We had a family gathering around then, at which time my brother showed me some used hard drive magnets he’d bought on Ebay. These are very powerful neodymium quadripolar magnets (flat pieces with north and south poles present on each side of the plate). I put two and two together (excuse the pun, and be very careful if you want to put two of these magnets together: they can pinch your skin very hard causing a blood blister) and offered to tape one of these on my dad’s painful knee with some medical tape.

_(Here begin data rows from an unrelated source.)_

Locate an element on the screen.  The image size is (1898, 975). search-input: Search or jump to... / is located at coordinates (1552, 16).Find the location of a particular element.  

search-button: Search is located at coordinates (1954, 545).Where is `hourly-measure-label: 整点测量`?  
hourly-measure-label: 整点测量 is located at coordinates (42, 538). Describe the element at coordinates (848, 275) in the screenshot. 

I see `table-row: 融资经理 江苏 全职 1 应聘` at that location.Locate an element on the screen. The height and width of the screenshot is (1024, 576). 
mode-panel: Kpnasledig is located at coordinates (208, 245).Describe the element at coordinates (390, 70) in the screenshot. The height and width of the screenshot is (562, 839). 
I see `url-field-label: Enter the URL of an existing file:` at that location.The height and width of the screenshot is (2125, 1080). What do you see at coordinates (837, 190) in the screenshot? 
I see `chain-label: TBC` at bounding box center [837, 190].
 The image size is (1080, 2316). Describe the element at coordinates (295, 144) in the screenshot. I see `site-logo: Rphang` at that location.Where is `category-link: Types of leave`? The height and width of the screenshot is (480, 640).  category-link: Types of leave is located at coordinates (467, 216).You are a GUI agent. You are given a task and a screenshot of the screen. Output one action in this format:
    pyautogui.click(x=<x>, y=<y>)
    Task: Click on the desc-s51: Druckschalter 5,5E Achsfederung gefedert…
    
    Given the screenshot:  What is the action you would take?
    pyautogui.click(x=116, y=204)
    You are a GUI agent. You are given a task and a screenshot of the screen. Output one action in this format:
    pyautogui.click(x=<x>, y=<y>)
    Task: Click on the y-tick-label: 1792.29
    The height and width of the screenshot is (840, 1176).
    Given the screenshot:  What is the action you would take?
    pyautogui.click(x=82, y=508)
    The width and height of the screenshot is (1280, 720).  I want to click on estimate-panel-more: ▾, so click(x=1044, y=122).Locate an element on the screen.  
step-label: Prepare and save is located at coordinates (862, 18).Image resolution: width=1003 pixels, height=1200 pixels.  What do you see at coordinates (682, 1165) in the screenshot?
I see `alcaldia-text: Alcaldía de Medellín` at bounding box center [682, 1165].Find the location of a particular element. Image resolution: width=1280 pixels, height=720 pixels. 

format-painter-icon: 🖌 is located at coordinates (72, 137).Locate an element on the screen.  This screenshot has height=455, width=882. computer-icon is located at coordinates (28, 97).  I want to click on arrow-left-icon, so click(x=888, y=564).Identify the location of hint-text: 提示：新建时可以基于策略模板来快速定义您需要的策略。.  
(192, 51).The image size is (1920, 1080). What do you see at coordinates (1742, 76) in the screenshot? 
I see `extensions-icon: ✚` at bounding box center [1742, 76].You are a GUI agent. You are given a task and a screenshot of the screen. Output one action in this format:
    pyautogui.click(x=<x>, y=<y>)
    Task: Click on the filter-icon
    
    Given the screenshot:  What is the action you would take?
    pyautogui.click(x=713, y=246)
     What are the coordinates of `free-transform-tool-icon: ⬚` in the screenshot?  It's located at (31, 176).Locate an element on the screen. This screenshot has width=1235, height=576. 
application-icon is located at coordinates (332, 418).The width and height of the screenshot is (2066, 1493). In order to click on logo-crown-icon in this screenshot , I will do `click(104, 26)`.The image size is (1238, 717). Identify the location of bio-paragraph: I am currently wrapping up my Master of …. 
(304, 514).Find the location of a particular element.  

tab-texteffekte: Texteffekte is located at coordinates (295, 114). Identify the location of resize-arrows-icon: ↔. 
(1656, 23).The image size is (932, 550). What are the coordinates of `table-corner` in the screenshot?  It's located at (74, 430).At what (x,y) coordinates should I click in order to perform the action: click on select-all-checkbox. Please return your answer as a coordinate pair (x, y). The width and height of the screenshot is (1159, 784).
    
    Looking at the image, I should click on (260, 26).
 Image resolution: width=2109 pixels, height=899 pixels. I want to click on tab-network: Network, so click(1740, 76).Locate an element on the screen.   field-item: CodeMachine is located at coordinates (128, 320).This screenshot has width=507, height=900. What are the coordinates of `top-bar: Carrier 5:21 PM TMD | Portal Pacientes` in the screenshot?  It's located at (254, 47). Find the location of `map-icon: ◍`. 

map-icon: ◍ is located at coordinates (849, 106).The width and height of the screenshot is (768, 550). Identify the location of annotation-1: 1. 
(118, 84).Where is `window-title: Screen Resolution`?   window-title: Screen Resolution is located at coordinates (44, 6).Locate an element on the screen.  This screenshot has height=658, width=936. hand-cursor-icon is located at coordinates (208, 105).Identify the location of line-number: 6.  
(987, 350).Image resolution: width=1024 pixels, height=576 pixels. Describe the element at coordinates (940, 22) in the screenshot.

My dad’s knee improved and the pain completely resolved within a week. Once I see an improvement such as this one especially when I know that the treatment is safe, it becomes OK in my mind to use it in other people. My first experiments are always on myself or members of my family.
I bought a number of magnets on Ebay and started applying the magnet method into my clinic. I saw the magnets as very unlikely to cause any harm. This made them eligible for experimentation on patients. My initial run was around 20 patients. I was amazed to discover that a large proportion of these people improved. Joint pains of long duration resolved or greatly improved in around 70% of cases. The cost of the therapy billed to the patient directly was $5, fully refundable if it did not work. If these patients were to undergo conventional treatment, the expenses would be much much higher.
The first thing any provider should consider when using a new therapy is whether it is safe. Hippocratic Oath, i.e. First do no harm, is always in the back of my mind. Once I am satisfied it is safe, anything goes. This is not the conventional approach to research ethics, but it is mine.
I see many patients for musculo-skeletal issues like degenerative joint disease, sprains, strains, etc. We usually treat these people in our physical therapy department with both conventional physical therapy approaches and some really innovative ones, like Low Level Laser Therapy and others. Our LLLT underwent a vetting process similar to the one I used for the magnets before being included in our clinic.
Are magnets and Low Level Laser Therapy evidence-based therapies? Is my evidence of the successes on actual patients inferior to the large studies run by huge corporations with fancy impressive statistics? Given my experience, is it ethical not to offer this therapy to patients? I have my answers to these questions. Many conventional doctors don’t agree with my rationale, but I honestly I don’t understand why.
Most studies of unbranded treatments are too small to be strongly statistically significant or they don’t exist at all. Yet we pay attention to what’s available, select interesting candidates, make sure these methods are safe, evaluate their effectiveness in house and then employ them. This is how we approach most new therapies which are unlikely to be researched to the conventional medicine standard.
Our patients truly appreciate the range of our therapeutic offerings. Our approach provides patients with a wide variety of therapies which are often safer and more effective than the “properly researched” conventional methods. More often than not they are much less costly as well.
The American medical system is struggling badly and I believe that the current powers that be should take a good look at what we do at Life Medical. I believe that our approach can offer some ideas for the system as a whole. In my opinion some of our “alternative” methods should be “upgraded” to the “conventional” status. It may even save the system some money. I am ready to teach them any time.